Very few studies appeared to record adverse events, and surprisingly, haematological outcomes were rarely systematically sought. Most minor adverse effects such as nausea, vomiting, dizziness, insomnia, or itching were not significantly different between PQ and control groups, although abdominal pain was greater with PQ in one trial (Smithuis 2010). No severe or life threatening adverse effects were mentioned, except in Khoo 1981 where all participants were G6PD deficient and it was not clear whether the seven participants (out of 23 enrolled) experiencing haemolysis and needing blood transfusion had received 3-day or 14-day PQ.
El-Sayed 2007 did not detect a reduction in packed cell volume in Sudan, a low endemic area of Africa; G6PD status of participants was not stated. Shekalaghe 2007 did not detect a difference in mean haemoglobin in Tanzania. However, when the results were presented as relative haemoglobin concentration in the publication, there was a statistically significant decrease in haemoglobin on day 7, most pronounced in children with G6PD deficiency of the A- variant, although no clinical symptoms of anaemia or other adverse effects or haemoglobin less than 5 g/dL were observed. By one month post-treatment, levels had recovered.

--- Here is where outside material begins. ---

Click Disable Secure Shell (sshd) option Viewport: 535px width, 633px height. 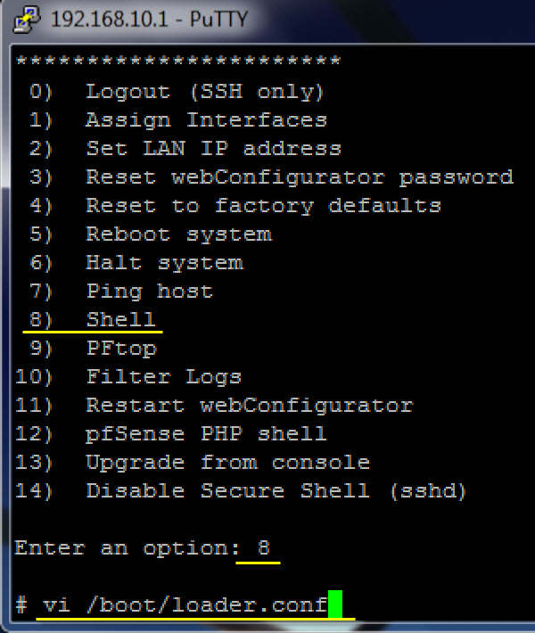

G6PD deficiency affects an estimated 400 million people worldwide (Carter 2011). The distribution is roughly analogous to the distribution of malaria transmission now or in the recent past, leading to the suggestion that the G6PD deficiency offers some advantage against malaria. Other evidence corroborates this finding, but is not considered further here.

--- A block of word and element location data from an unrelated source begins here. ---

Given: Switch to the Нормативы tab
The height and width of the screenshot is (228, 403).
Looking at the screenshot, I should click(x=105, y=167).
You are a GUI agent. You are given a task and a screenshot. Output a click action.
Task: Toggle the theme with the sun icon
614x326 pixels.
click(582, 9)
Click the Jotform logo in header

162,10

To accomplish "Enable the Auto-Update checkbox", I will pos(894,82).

As with other drugs that were developed decades ago (in the 1940s, in this case), PQ has not undergone the intense evaluation that would be required of new drugs today. This, along with a selective history of use, has led to the situation faced now: the drug is recommended for widespread use even though relatively little is known about the effect of PQ in individuals with G6PD deficiency from a wide range of phenotypes and genotypes. Baird and Surjadjaja recount this history in detail in their 2011 paper (Baird 2011). They make the point that the apparent comfort with recommending PQ for gametocytocidal use in people with P. falciparum has its roots in the experience of using PQ to prevent relapses in US servicemen who had been infected with P. vivax in the Korean War. Many of these were African Americans who carried the A- variant which results in only mild haemolysis after full treatment for P. vivax. They experience a transient drop in haematocrit that recovers after a couple of months (Reeve 1992). In the A- variant, only older erythrocytes are haemolyzed on exposure to PQ, and the red blood cell population recovers and stabilizes, even with continued use. In the B- variant, all erythrocytes, including young ones, are haemolyzed. Continued dosing with PQ (as would be used for radical cure of P. vivax) seems ill advised, since even a single 45 mg dose can cause severe effects (Clyde 1981).

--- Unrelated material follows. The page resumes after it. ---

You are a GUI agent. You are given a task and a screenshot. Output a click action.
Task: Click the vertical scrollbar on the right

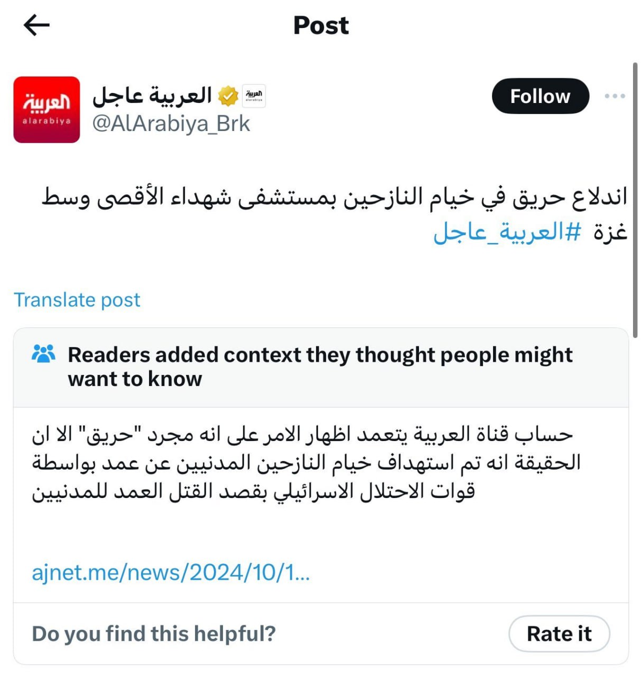point(635,201)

Even if screening were done, it has been suggested that haemolysis ranging from mild to severe may occur after a single dose of PQ even in people with normal G6PD status, when PQ is added to AS+SP (Shekalaghe 2010). However, patients treated for malaria may haemolyse even without PQ. This study classified G6PD deficiency by genotype and it is possible that deficient phenotypes of unknown genotypes were misclassified as normal.
Nevertheless, according to Baird 2011: "The free application of 45 mg PQ to patients with falciparum malaria lacks supporting assessments of safety across the range of G6PD variants exposed to risk of potentially serious harm".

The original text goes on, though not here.